Saying the difference between left and right may seem as simple as saying up and down. But it is not so easy for a considerable part of the population.
Lauren Winzer, a tattoo artist in Sydney, Australia, recently posted a photo of a client requesting that the letters "L" (left) and "R" (right) be permanently in her hands to help her find running.
"Not only are tattoos delightful, but they can also be super functional," she wrote on her Instagram page.
The girl who had the tattoo told the Daily Mail Australia that it had always been difficult to distinguish between left and right, to the point where a friend once drew an "L" and an "R" on her hands. Then began the idea of â??â??something more permanent.
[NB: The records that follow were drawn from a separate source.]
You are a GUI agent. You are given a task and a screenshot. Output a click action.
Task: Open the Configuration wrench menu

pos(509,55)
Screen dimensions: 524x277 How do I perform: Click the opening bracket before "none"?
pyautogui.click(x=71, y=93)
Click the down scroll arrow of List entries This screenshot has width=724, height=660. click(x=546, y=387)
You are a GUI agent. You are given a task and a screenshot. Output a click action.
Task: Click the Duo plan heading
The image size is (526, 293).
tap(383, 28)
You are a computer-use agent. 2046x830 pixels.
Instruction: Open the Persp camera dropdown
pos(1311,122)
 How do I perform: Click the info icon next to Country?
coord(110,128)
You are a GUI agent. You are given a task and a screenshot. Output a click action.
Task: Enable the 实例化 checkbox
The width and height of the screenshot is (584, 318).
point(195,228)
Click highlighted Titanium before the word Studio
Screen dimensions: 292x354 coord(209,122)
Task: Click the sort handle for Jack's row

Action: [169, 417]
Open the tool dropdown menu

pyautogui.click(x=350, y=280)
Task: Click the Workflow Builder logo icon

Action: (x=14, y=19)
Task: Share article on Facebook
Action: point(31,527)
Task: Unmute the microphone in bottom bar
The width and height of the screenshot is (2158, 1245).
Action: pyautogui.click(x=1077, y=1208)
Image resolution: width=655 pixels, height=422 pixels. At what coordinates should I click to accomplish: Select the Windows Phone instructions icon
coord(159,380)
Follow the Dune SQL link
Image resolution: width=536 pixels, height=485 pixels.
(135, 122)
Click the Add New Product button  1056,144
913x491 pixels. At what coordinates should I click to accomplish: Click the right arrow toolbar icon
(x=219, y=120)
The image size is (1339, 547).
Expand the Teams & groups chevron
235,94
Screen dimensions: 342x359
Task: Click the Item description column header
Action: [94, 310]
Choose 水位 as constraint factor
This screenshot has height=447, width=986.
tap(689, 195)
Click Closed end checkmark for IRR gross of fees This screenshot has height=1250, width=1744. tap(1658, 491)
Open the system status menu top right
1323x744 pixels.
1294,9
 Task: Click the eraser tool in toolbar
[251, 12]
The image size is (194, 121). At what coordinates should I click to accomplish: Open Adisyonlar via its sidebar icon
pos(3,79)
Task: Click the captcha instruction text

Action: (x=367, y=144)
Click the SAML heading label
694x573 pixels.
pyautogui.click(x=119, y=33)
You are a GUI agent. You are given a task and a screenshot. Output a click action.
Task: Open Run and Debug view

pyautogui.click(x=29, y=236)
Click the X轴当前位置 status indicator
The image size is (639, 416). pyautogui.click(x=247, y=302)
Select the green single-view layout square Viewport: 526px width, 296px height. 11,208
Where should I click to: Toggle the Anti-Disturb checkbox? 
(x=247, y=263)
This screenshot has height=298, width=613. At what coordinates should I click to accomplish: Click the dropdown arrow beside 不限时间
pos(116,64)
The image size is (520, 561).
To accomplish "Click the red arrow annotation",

Nearly 15% of the general population reported having trouble identifying left to right, according to a study published last fall in the Quarterly Journal of Experimental Psychology.
An early study concluded that right-left confusion "often occurs in adults, even with high intellect." Women seem to be more sensitive to it than men, another revealed.
At least two processes are critical to this seemingly simple distinction: a perceptual / spatial process - choosing one side, not the middle; and a labeling process - pasting the word "right" to the "right" side, said Marco Andre Hirnstein, a professor in the Department of Biological and Medical Psychology at the University of Bergen in Norway, who studies the phenomenon.
It's the labeling process where things usually go wrong, he noted.
Brain damage can also cause the phenomenon: ‘Gerstmann Syndrome’, a rare neurological disorder that can occur after a stroke and leave patients unable to distinguish between the right and left side of their body.
But for the vast majority of people with right-left confusion, this is just a ‘brainwashing’.